Porterfield ‘1:29’: Let’s have it.
Graham ‘1:31’: I am going to make the bold pronouncement that listening is the most important soft skill of the over 50 that we catalogued. I have been working on our book project and I was writing about listening and the more I wrote about listening, the more I realized it is really the key soft skill. Do you want to argue that right away or do you want me to make my case?
Porterfield ‘2:00’: I think I will start with a slight agreement in that listening enables so many other soft skills — innovation, teamwork. There are so many ways that listening is, I’ll use that term, enabling that it’s an important one. I’ll give you that. Let’s see what you have to say about listening.

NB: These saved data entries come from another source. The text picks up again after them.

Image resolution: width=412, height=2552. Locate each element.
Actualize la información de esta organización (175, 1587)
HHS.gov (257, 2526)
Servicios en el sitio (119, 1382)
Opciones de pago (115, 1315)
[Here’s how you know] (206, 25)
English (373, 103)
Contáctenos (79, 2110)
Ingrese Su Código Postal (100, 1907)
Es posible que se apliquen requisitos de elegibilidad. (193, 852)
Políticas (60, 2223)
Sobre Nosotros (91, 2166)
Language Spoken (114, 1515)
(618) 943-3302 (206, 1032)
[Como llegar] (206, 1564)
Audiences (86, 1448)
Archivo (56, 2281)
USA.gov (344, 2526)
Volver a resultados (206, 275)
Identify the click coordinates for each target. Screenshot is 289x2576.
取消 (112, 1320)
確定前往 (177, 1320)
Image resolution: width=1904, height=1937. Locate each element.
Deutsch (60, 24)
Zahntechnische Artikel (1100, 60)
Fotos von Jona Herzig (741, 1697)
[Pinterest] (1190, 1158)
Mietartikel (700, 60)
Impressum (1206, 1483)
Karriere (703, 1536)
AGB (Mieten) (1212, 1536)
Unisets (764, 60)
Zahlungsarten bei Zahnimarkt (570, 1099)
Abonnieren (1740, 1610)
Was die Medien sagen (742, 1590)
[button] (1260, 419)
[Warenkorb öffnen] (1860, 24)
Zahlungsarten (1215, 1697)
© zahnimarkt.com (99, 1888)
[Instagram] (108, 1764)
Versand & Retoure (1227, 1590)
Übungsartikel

Graham ‘2:23’: Okay, I was going to go with you just accepted my case. We can call it a day and people can get on with their lives. But  now you are going to make me do a little work.
Porterfield ‘2:36’: Absolutely.
A Leader Who Didn’t Listen
Graham ‘2:38’: Did you know that Marissa Mayer, 20th employee at Google, female software engineer, one of the most visible employees at Google. She left there to go to Yahoo! to be its CEO, not a programmer, but the CEO at Yahoo!. Over her tenure of four or five years, things were a bit rocky, to say the least. And more recently, if you have been following the headlines, you know she has sort of ushered the company to be bought by Verizon Communications. And she’s basically on her way out the door. Her choice, she’s resigning. But if you look at her tenure at Yahoo!, what she really was supposed to be doing at Yahoo! was rebuilding Yahoo! Again and again in the reporting on her and Yahoo!, and this came up frequently, her inability to listen to people — she was one of those people who thought she was the smartest person in the room — and she tended to articulate things without listening to the people in the company who were trying to help her. We see this in companies all the time with leadership trying to help the leader because failure to them means failure to employees, which can mean bad things like uncertainty and other problems. I have certainly worked at several jobs where leadership challenges have made it hard to go in and do the job each day.
When you don’t have listening, you don’t have the opportunity for an organization to grow.
Listening Leads to Influencing
Graham ‘4:18’: That was my first piece of evidence. My second piece is really fascinating to me.